Delhi’s rich culture is interspersed with an impressive array of historical events that have shaped the city’s personality over the centuries. From Afghani invaders to Mughal emperors, all the rulers of Delhi have left behind their influences on the city. These can be seen in its architecture, monuments and even food. Shah Jahan’s Jama Masjid, Qutub-Ud-Din-Aaibak’s Qutub Minar and Raja Jai Singh’s Jantar Mantar vary in their architecture and philosophy but are some of the most popular destinations of New Delhi Tourism.

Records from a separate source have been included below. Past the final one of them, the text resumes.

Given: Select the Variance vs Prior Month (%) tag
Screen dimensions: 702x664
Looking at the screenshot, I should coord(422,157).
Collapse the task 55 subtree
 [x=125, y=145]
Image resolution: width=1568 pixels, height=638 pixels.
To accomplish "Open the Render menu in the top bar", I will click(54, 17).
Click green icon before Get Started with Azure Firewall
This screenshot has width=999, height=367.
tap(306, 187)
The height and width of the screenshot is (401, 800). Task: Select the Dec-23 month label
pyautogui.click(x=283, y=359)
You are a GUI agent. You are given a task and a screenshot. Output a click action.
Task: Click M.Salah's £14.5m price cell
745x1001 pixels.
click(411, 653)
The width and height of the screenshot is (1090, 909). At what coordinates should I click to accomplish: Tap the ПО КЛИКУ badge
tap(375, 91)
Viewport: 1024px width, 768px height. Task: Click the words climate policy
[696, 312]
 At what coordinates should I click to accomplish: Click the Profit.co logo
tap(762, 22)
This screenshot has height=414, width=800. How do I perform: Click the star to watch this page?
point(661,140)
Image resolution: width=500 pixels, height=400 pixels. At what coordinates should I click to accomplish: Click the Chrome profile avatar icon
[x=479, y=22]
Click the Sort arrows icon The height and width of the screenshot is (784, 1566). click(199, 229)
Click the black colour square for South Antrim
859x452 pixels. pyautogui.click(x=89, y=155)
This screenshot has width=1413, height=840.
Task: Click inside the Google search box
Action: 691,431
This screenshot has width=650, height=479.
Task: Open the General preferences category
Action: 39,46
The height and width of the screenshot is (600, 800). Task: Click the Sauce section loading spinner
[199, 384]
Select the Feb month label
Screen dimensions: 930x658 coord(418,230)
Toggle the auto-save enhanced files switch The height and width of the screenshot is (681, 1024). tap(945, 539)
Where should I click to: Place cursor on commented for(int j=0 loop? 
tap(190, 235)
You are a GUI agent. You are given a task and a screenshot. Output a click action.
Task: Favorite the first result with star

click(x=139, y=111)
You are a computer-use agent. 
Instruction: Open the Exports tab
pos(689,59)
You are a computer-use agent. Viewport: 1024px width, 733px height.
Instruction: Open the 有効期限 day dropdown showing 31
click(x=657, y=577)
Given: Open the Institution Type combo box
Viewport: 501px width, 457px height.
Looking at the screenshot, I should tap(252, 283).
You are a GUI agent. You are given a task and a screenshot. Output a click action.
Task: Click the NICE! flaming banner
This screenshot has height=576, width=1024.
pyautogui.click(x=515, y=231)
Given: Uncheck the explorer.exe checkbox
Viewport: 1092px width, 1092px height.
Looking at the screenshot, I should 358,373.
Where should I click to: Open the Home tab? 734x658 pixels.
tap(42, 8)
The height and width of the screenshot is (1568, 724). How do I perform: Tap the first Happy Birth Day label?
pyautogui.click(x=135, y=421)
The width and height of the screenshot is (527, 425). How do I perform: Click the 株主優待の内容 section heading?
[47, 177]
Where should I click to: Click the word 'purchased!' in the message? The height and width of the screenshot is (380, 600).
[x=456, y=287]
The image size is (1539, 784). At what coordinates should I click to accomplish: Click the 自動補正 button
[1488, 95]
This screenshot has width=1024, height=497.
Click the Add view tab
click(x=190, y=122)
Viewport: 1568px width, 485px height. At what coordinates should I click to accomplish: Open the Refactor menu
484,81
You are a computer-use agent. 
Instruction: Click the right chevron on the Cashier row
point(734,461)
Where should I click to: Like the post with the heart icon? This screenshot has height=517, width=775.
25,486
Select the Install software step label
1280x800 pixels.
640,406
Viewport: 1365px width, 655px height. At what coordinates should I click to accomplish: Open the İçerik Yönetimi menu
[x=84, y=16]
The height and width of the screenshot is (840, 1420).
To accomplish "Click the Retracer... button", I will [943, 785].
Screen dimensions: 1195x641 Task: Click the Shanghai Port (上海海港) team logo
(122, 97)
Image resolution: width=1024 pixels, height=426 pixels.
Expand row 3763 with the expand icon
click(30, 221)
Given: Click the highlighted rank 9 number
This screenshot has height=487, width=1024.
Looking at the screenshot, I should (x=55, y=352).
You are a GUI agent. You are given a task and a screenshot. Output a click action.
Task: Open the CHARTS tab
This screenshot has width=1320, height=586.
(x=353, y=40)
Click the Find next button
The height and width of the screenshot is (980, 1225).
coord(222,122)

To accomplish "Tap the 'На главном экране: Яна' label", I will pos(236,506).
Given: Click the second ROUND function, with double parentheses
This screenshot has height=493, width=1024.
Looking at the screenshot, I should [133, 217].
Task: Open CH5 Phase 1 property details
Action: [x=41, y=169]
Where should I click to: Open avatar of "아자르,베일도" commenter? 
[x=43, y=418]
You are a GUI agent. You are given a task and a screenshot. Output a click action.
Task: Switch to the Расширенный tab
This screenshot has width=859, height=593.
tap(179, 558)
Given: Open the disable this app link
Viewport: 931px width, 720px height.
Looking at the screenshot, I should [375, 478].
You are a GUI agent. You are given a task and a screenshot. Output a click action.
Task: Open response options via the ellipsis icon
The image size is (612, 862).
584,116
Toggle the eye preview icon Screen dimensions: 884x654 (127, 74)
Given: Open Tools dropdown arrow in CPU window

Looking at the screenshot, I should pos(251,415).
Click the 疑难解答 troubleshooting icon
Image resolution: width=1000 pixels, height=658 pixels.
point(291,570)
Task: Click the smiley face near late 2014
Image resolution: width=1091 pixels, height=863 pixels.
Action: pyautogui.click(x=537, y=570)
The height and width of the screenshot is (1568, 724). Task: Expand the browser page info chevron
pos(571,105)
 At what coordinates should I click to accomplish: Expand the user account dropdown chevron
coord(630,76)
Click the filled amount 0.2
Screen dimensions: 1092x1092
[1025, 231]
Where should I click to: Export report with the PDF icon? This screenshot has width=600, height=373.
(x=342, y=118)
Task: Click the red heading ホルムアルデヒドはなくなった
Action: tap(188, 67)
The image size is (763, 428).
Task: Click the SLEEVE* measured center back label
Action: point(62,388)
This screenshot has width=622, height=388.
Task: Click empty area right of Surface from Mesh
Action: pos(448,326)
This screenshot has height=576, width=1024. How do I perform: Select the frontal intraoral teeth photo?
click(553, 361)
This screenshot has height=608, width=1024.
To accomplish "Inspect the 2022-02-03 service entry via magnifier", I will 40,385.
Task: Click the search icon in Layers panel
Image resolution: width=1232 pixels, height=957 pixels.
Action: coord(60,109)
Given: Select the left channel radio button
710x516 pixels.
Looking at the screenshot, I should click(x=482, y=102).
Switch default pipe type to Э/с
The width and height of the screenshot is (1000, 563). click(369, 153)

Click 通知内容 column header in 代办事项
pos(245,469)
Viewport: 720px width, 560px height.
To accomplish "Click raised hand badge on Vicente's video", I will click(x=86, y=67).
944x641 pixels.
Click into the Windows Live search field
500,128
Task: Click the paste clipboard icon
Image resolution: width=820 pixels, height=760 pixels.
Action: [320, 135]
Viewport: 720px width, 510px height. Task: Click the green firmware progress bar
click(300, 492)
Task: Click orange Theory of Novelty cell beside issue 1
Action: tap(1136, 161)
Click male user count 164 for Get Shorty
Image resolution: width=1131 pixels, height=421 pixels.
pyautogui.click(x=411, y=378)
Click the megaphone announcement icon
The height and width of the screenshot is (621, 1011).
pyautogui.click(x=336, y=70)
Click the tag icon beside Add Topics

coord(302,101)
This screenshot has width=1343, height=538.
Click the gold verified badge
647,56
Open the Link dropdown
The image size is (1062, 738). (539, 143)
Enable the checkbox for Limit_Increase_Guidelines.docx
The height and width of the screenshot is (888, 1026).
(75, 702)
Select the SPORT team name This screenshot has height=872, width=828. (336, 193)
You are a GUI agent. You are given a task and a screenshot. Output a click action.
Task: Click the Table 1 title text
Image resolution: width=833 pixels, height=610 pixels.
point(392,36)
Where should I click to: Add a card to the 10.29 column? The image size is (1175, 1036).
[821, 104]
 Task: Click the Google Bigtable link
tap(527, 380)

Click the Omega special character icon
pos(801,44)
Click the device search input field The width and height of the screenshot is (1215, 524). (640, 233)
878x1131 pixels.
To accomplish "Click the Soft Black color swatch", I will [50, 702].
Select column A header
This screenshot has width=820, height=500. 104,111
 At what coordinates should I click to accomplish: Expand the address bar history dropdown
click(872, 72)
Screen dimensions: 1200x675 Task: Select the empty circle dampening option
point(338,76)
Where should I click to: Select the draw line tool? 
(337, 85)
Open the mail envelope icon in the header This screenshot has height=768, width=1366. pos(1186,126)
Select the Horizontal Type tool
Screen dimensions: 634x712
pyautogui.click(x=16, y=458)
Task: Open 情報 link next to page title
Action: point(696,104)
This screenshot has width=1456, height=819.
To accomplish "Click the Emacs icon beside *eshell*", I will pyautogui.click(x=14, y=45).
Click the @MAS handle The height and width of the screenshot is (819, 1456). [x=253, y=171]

Delhi is also a foodie’s heaven. From the steaming hot parathas of Chandni Chowk to the tingling chaats of Lajpat Nagar Market, you will get the whole smorgasbord of tastes and textures. Your Delhi tour would be incomplete if you do not sample the flavourful street food here. Before you head off to this vibrant city, here’s some more information that will help you be better prepared for the Delhi experience.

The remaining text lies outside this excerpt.